Removing Lead From Gasoline May Have Raised the Average IQ
When the US phased out leaded gasoline between 1976 and 1986, average blood lead levels in children dropped by 77 percent.
In 1976, the US Environmental Protection Agency began requiring refiners to reduce lead in gasoline, completing the phase-out in 1986. Between 1976 and 1980 alone, the average blood lead level in US children fell from 15 micrograms per deciliter to 9 — a 40% drop within four years. By the mid-1990s, the CDC reported the average had fallen below 2 micrograms per deciliter.
Lead had been added to gasoline since 1923, when Thomas Midgley Jr., a chemist at General Motors, discovered that tetraethyl lead reduced engine knock in high-compression engines. The additive worked. It also poisoned people. Workers at the production facility in Deepwater, New Jersey, suffered acute lead poisoning within the first year of production: at least five died, dozens were hospitalized with tremors and psychosis, and journalists at the time referred to the plant as "the house of butterflies" — workers described seeing imaginary insects. Standard Oil and General Motors held a press conference in 1925 asserting there was no evidence of public harm, and the Surgeon General convened a committee that gave leaded gasoline a conditional clearance. The automotive industry's preferred additive remained legal for the next 50 years.
The public health case against lead had been building since the 1940s. Herbert Needleman at the University of Pittsburgh spent decades measuring the relationship between childhood lead exposure and neurological development. His 1979 New England Journal of Medicine paper on 2,146 first- and second-grade children in Boston found that even modest differences in dentine lead levels — a proxy for cumulative exposure — correlated with lower IQ scores, shorter attention spans, and poorer language processing. The children in the high-lead group were 58% more likely to have an IQ below 80. Needleman faced a sustained industry-funded campaign to discredit his data and was eventually cleared by an NIH review committee.

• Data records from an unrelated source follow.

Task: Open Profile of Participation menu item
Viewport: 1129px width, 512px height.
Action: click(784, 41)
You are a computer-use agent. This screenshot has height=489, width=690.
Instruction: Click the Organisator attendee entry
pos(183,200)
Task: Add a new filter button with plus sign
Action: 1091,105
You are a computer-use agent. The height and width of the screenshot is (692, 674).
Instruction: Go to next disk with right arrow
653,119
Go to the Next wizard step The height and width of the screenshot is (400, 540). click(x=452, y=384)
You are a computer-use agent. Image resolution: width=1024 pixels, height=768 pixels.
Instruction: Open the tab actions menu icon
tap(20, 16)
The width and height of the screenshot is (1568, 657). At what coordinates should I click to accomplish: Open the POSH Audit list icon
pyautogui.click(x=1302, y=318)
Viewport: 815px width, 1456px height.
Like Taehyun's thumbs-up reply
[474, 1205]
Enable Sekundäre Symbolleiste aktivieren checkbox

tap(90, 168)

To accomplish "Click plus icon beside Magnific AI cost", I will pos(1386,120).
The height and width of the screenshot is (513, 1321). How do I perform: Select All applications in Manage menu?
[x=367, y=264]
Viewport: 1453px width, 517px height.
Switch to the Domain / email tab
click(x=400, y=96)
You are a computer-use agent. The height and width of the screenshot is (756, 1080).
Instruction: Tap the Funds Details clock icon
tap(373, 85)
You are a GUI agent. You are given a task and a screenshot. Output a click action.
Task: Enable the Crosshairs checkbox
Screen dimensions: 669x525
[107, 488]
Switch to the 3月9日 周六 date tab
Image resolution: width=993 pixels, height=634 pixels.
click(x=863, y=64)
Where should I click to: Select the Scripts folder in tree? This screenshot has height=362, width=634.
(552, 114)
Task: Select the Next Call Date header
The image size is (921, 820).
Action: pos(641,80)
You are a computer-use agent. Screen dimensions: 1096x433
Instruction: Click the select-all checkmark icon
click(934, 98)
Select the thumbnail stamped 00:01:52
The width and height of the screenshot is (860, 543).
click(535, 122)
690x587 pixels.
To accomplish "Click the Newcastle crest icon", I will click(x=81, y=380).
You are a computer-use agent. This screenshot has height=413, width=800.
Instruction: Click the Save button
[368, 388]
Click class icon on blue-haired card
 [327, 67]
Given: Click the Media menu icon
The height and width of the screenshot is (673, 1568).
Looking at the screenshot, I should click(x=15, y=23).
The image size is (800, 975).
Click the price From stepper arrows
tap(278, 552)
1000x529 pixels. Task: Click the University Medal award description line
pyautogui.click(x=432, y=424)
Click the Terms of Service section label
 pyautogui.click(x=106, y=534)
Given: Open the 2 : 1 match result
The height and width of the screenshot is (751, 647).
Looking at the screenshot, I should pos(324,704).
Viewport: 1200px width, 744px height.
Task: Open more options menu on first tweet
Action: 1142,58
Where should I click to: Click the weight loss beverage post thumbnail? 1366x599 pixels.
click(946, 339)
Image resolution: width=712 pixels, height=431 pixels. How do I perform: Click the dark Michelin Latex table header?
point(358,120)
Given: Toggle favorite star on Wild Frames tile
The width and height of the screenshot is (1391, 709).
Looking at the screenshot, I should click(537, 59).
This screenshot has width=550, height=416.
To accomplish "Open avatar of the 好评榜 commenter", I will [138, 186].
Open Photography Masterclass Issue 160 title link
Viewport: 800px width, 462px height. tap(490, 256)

The developmental harm has a neurochemical explanation. Lead is a divalent metal ion, similar in size and charge to calcium. It slips through the same channels that allow calcium to enter neurons, and once inside it disrupts the synaptic vesicle release machinery, interferes with NMDA receptor function, and damages the dopaminergic pathways that underpin impulse control and working memory. There is no known safe threshold. The current CDC reference level — 3.5 micrograms per deciliter — is a surveillance threshold, not a safety limit. The CDC's current guidance states that no level of lead exposure is safe for children.
The phase-out's measurable population-level effects extend beyond neurodevelopment. The EPA estimated in 1985 that removing lead from gasoline was preventing roughly 5,000 premature deaths from adult cardiovascular disease annually, primarily by reducing hypertension. Lead hardens arterial walls and elevates blood pressure through mechanisms that operate in adults as well as children. The cost-benefit analysis of the phase-out has been calculated at ratios from 10:1 to over 100:1, depending on methodology — one of the most favorable for any environmental intervention in US history.
The most contested extension of the lead research is the crime hypothesis. In 2000, economist Rick Nevin published an analysis showing that lead exposure in early childhood — measured by air-lead data — tracked with violent crime rates 17 to 23 years later across multiple US cities. If children absorbing lead through gasoline exhaust in the 1960s and early 1970s developed impaired impulse control, and those children became young adults in the late 1980s and early 1990s, then the crack cocaine epidemic and the subsequent crime decline might both be partially explicable by the lead-exposure trajectory of successive birth cohorts. Nevin extended the analysis to eight additional countries in 2007 and found similar correlations.
Criminologists are skeptical, for reasonable reasons. Crime is influenced by policing strategies, incarceration rates, economic conditions, demographic shifts, and dozens of other variables. The correlation between gasoline lead phase-outs and crime declines, though striking in timing, is observational. Several researchers who have tried to isolate the lead effect in more controlled analyses have found smaller or noisier estimates. The honest position is that lead almost certainly contributed to crime patterns — the neurological mechanism is real and the timing is suggestive — but its share of the variance remains genuinely uncertain.
What is not uncertain is the public health outcome of the phase-out itself. The 77% reduction in blood lead levels in children between 1976 and 1994 is one of the clearest examples in modern American history of an environmental regulation producing a measurable population health benefit on a short timeline. The additive that Thomas Midgley put in gasoline in 1923 was detectable in every American child's bloodstream by the 1960s. Two decades of regulation made it disappear.